• _Data shown_:

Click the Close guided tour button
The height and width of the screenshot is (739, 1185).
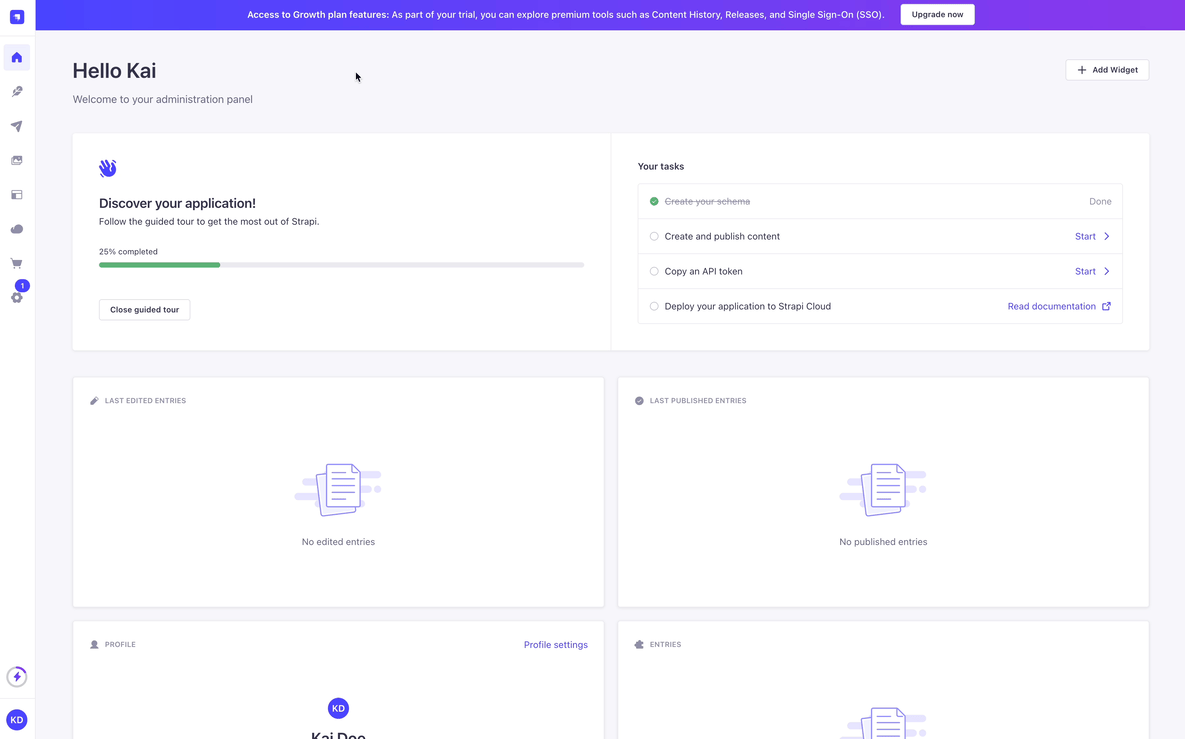pos(144,309)
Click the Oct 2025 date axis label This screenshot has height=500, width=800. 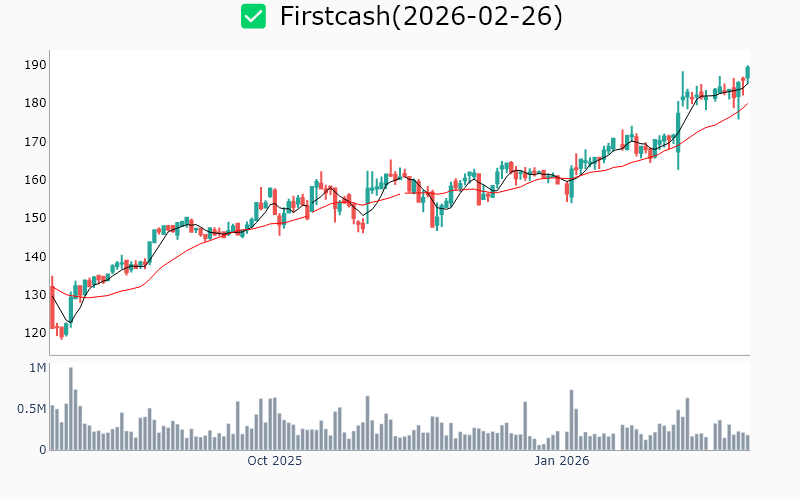pos(275,462)
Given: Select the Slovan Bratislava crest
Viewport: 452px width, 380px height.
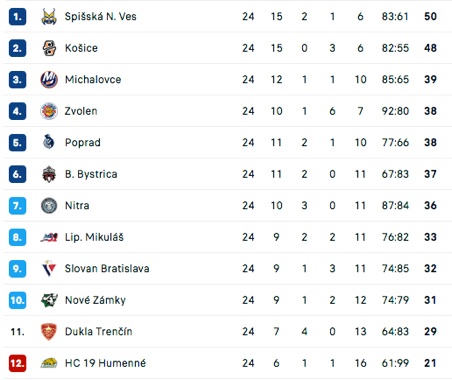Looking at the screenshot, I should [49, 269].
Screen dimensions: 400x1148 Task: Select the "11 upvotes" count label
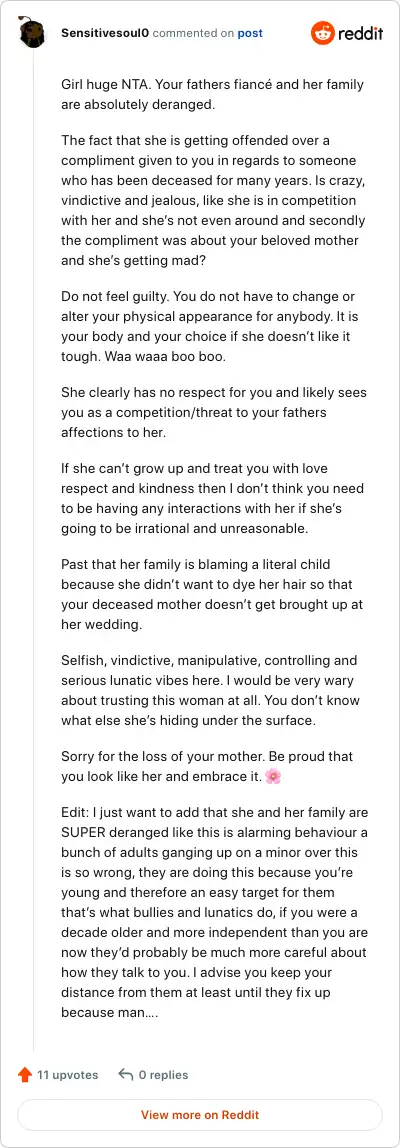tap(67, 1075)
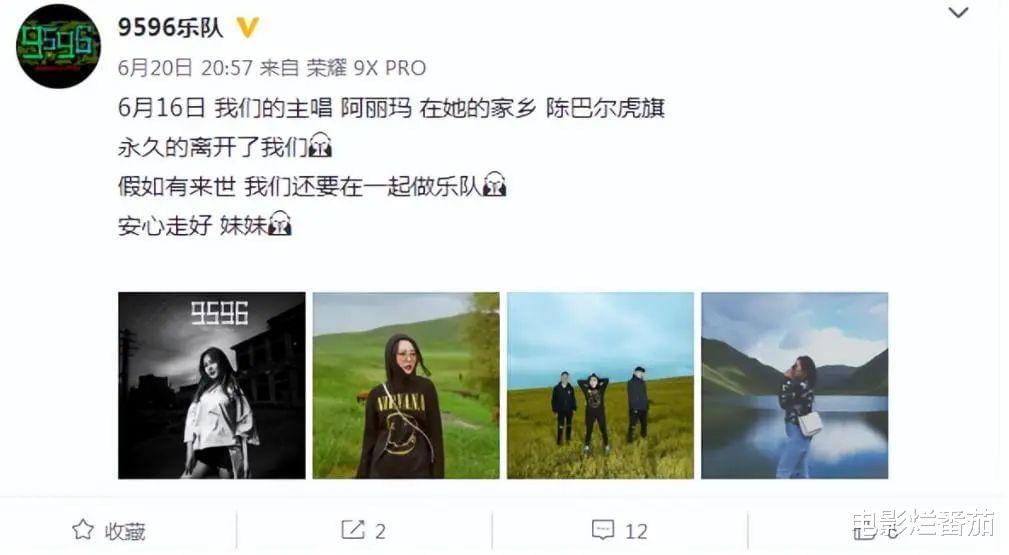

• _The task_: Starting with the line that holds "Viewport: 452px width, 380px height.", reproduce exactly each line up to and including the last line of the material above, and drop the pictures.

• _Output for this task_:
Viewport: 452px width, 380px height.
Looking at the screenshot, I should [49, 269].
Screen dimensions: 400x1148 Task: Select the "11 upvotes" count label
tap(67, 1075)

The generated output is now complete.